## Work order
Write the data out verbatim.

START Data extract

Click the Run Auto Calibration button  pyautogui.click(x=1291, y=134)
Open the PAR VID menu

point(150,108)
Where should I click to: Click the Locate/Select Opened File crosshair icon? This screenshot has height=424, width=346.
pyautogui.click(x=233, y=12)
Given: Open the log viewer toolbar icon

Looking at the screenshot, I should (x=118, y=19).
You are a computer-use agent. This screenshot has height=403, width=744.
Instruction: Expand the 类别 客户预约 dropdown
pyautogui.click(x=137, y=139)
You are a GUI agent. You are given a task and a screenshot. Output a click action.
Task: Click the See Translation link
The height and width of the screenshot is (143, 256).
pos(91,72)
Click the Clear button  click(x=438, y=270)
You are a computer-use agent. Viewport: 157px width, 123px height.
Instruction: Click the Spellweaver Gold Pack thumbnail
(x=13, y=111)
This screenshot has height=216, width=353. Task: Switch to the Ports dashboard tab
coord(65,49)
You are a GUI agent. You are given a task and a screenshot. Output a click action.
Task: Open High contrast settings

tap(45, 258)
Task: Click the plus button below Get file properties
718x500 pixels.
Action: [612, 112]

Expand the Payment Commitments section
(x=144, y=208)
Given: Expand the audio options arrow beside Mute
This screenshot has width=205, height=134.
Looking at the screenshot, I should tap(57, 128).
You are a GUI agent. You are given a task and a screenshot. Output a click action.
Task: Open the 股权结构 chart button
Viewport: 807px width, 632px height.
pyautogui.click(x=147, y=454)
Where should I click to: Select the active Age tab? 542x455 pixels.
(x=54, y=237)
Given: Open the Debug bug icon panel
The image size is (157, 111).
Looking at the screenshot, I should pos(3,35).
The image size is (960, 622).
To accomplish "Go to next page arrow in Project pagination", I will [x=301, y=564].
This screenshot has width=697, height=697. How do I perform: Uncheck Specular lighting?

END Data extract

## Reply to the task
Click the Run Auto Calibration button  pyautogui.click(x=1291, y=134)
Open the PAR VID menu

point(150,108)
Where should I click to: Click the Locate/Select Opened File crosshair icon? This screenshot has height=424, width=346.
pyautogui.click(x=233, y=12)
Given: Open the log viewer toolbar icon

Looking at the screenshot, I should (x=118, y=19).
You are a computer-use agent. This screenshot has height=403, width=744.
Instruction: Expand the 类别 客户预约 dropdown
pyautogui.click(x=137, y=139)
You are a GUI agent. You are given a task and a screenshot. Output a click action.
Task: Click the See Translation link
The height and width of the screenshot is (143, 256).
pos(91,72)
Click the Clear button  click(x=438, y=270)
You are a computer-use agent. Viewport: 157px width, 123px height.
Instruction: Click the Spellweaver Gold Pack thumbnail
(x=13, y=111)
This screenshot has height=216, width=353. Task: Switch to the Ports dashboard tab
coord(65,49)
You are a GUI agent. You are given a task and a screenshot. Output a click action.
Task: Open High contrast settings

tap(45, 258)
Task: Click the plus button below Get file properties
718x500 pixels.
Action: [612, 112]

Expand the Payment Commitments section
(x=144, y=208)
Given: Expand the audio options arrow beside Mute
This screenshot has width=205, height=134.
Looking at the screenshot, I should tap(57, 128).
You are a GUI agent. You are given a task and a screenshot. Output a click action.
Task: Open the 股权结构 chart button
Viewport: 807px width, 632px height.
pyautogui.click(x=147, y=454)
Where should I click to: Select the active Age tab? 542x455 pixels.
(x=54, y=237)
Given: Open the Debug bug icon panel
The image size is (157, 111).
Looking at the screenshot, I should pos(3,35).
The image size is (960, 622).
To accomplish "Go to next page arrow in Project pagination", I will [x=301, y=564].
This screenshot has width=697, height=697. How do I perform: Uncheck Specular lighting?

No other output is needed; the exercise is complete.